A credit provider or credit reporting body that refuses an individual’s request to access credit-related information must give the individual a notice setting out their reasons for the refusal and how the individual can complain about this refusal.
An individual has the right to seek the correction of their credit-related information. Credit providers and credit reporting bodies must correct information that is inaccurate, out-of-date, incomplete, irrelevant or misleading, within 30 days of receiving a correction request from an individual (or a longer period agreed to by the individual in writing).
A credit provider or credit reporting body is required to deal with a correction request themselves; they cannot refer the request to another credit provider or credit reporting body. A credit provider or credit reporting body is required to consult another credit provider or credit reporting body (if necessary) to determine whether the relevant information is inaccurate, out-of-date, incomplete, irrelevant or misleading.

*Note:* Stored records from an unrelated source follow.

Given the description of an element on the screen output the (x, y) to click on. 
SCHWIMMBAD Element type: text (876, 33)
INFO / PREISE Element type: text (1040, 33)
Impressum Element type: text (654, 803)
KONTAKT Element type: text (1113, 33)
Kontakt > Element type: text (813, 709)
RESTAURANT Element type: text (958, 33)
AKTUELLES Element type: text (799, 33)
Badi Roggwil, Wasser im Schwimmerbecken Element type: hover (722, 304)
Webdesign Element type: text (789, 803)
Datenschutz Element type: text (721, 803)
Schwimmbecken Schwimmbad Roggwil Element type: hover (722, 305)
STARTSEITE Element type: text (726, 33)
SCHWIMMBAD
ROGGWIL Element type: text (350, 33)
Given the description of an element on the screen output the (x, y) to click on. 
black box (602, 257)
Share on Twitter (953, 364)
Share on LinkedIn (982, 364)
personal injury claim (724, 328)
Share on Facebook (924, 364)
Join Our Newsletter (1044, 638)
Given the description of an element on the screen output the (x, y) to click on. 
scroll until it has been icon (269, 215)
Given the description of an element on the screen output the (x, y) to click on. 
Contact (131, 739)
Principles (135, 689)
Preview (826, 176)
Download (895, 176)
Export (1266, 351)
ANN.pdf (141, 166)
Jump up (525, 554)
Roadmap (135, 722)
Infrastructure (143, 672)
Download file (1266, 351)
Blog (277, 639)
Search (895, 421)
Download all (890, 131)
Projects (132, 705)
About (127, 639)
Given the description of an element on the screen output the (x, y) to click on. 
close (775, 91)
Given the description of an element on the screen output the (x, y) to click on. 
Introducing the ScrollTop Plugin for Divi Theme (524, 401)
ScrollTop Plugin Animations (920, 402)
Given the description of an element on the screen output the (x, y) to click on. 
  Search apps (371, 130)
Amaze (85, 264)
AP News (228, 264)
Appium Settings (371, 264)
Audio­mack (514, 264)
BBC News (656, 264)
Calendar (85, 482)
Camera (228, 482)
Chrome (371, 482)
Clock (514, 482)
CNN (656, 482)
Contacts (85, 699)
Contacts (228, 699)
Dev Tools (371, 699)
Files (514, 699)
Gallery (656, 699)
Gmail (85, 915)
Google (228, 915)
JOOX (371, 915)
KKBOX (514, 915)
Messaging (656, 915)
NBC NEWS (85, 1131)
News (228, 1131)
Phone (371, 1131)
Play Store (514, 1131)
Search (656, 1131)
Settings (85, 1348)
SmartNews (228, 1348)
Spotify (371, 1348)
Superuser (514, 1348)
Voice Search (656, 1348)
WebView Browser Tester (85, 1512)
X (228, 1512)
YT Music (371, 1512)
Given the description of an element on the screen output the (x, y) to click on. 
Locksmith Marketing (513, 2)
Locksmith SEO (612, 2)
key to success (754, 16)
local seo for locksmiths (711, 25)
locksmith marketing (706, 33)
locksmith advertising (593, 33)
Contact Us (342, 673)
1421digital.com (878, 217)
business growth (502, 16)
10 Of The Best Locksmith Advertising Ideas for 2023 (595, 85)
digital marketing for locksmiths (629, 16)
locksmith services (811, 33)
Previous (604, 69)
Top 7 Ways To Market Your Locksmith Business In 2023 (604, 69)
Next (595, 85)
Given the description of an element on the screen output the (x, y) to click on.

To meet their obligations to correct information, credit providers and credit reporting bodies must take reasonable steps to ensure that any derived information (e.g. credit scores or ratings) reflects the corrections.
Individuals have additional rights about their credit default information. For example, an individual can request a credit reporting body to destroy any default information where the limitation period for recovery of the debt (generally six years) has expired.
Credit providers and credit reporting bodies must notify an individual of their decision about a correction request, generally within five days of the decision. If a request is refused, they must provide the reasons for the refusal.
An individual can make a complaint about how credit providers and credit reporting bodies have handled their information or dealt with their requests.
First, an individual should complain to the relevant credit provider or credit reporting body.
Second, if the individual is not satisfied with the outcome, they can then complain to an external dispute resolution (EDR) scheme of which the credit provider or the credit reporting body is a member.
However, if a complaint relates to a decision about access to, or correction of, personal information, an individual can first complain to an EDR scheme.
EDR schemes that are recognised by the Australian Information Commissioner include:
• the Financial Ombudsman Service;
• the Credit and Investments Ombudsman;
• the Telecommunications Industry Ombudsman.
Credit providers and credit reporting bodies can advise which EDR scheme they are a member of, on request.
Contact details for the EDR schemes are listed at the end of this chapter.
If an individual is not satisfied with the outcome of EDR, they may complain to the Australian Information Commissioner (see “Contacts”).